Muted-First Creative Principles
- Caption everything. Burned-in captions or text overlays are standard practice. Unilever’s marketing teams applied this discipline across outstream campaigns for brands like Dove and Hellmann’s, designing video assets where the core message is legible in silence within the first three seconds.
- Win the first two seconds. The opening frame carries disproportionate weight. In a muted autoplay environment, the first one to two seconds determine whether a user pauses to watch or scrolls past. High-contrast visuals, recognizable brand elements, and motion that implies something interesting is about to happen all improve retention.
- Go vertical on mobile. While traditional video runs at 16:9, mobile-first outstream units often perform better in 1:1 or 4:5 formats, which occupy more vertical screen space in a feed without requiring the user to rotate their device.
When Outstream Makes Sense
Outstream suits campaigns where video reach needs to extend beyond the supply available on YouTube, connected TV, or premium streaming. For a mid-market brand running a product launch on a modest budget, outstream in-read through a native advertising or programmatic partner can generate millions of viewable video impressions. The CPMs are simply not available on instream inventory at that scale.
It is less suited to campaigns where brand safety requires tight editorial control or where the product category demands high audio engagement. Financial services and pharmaceutical advertisers often find that instream, with its captive pre-play audience, delivers better message comprehension despite the higher cost.
Retargeting use cases represent a middle ground. When an audience segment has already demonstrated intent through site visits or search behavior, outstream can reinforce the message at scale and low cost. No premium video environment required.
Outstream and Brand Safety
Because outstream units appear on any publisher running the ad tag, contextual alignment and brand safety filtering are essential. Supply-side platforms typically offer URL-level blocking, category exclusions, and third-party verification through vendors like Integral Ad Science and DoubleVerify, two of the largest independent ad verification companies in the industry. Advertisers running outstream programmatically should apply inclusion lists or at minimum verified-publisher filters rather than running fully open exchange inventory.
Frequently Asked Questions
What is outstream video advertising?
Outstream video advertising is a format where video ads play within text-based content rather than inside a video player. The ads auto-play when they enter the user’s viewport and pause when scrolled out of view. Publishers do not need to produce their own video content to run outstream placements.

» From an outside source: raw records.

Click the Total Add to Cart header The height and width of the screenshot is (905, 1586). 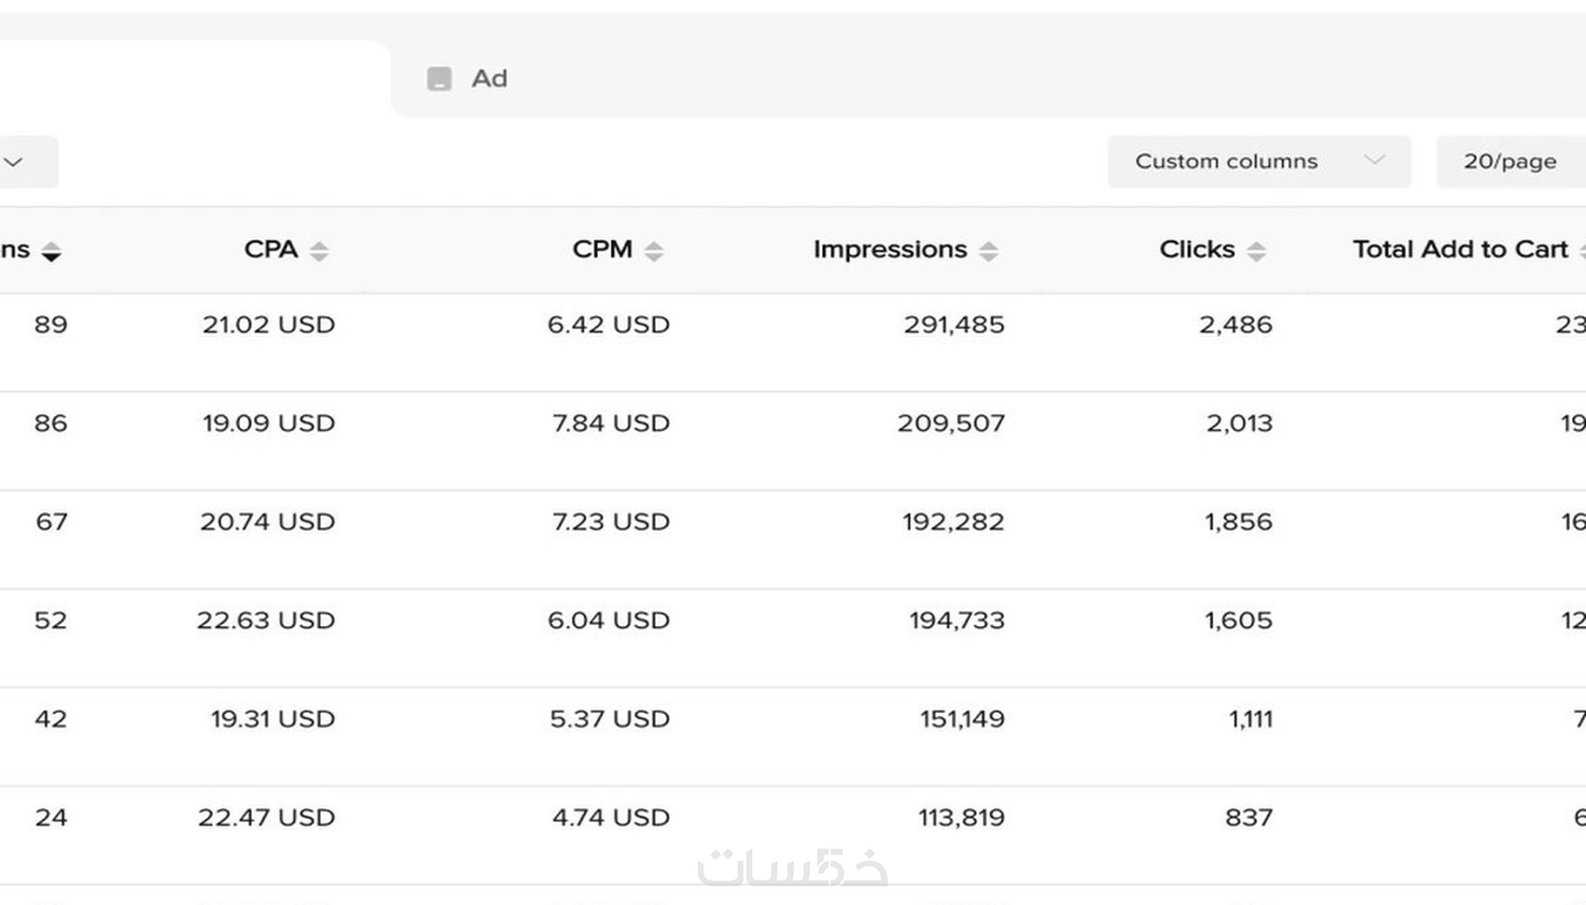pyautogui.click(x=1460, y=249)
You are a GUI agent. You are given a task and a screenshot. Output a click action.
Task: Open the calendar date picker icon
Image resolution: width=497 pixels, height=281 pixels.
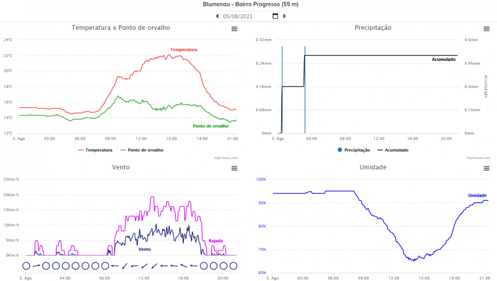click(x=275, y=16)
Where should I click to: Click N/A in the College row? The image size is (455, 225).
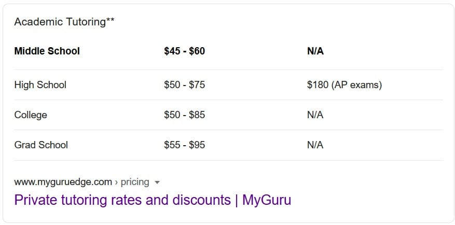point(315,115)
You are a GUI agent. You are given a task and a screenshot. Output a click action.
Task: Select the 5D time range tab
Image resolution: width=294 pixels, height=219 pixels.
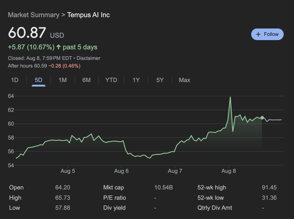tap(38, 80)
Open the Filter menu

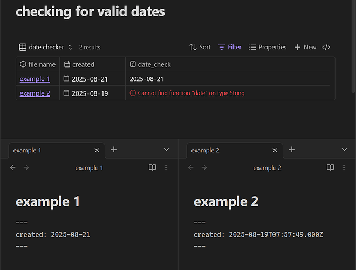coord(230,48)
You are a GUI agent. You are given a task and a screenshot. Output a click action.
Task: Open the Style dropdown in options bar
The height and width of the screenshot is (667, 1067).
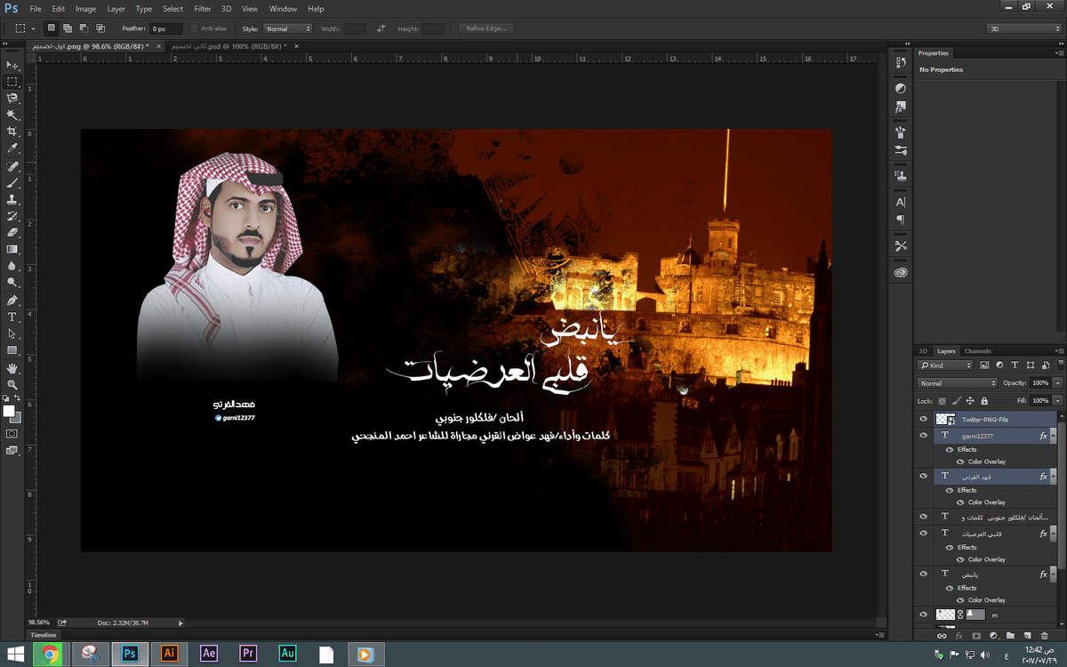[287, 28]
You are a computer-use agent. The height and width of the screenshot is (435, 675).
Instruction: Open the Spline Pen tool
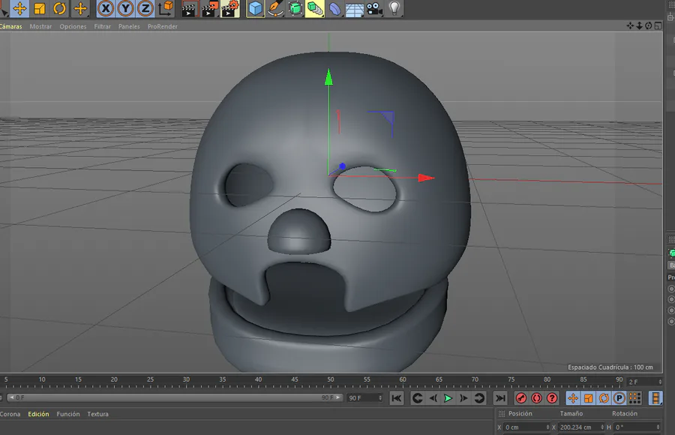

How does outstream video differ from instream video?
Instream video plays inside an existing video player, before, during, or after publisher-owned video content. Outstream plays within editorial text, app feeds, or sidebars and requires no video player. Instream typically delivers higher brand recall and commands higher CPMs ($15–$35+), while outstream offers broader reach at lower cost ($8–$18 CPM).
Does outstream video play with sound?
Outstream video defaults to muted playback. Viewers can unmute by tapping or clicking, but most impressions are watched silently. Effective outstream creative communicates the core message visually within the first three seconds, without relying on audio.
What is a good video completion rate for outstream?
A video completion rate (VCR) of 30–55% is typical for 15-second outstream units on desktop. Mobile benchmarks run slightly lower at 25–45%. Shorter creatives consistently complete at higher rates in the outstream environment.
When should advertisers use outstream video?
Outstream is best suited for campaigns that need to extend video reach beyond YouTube, connected TV, or premium streaming inventory. It works well for brand awareness and retargeting at scale. It is less effective when audio is central to the message or when brand safety requires tight editorial control.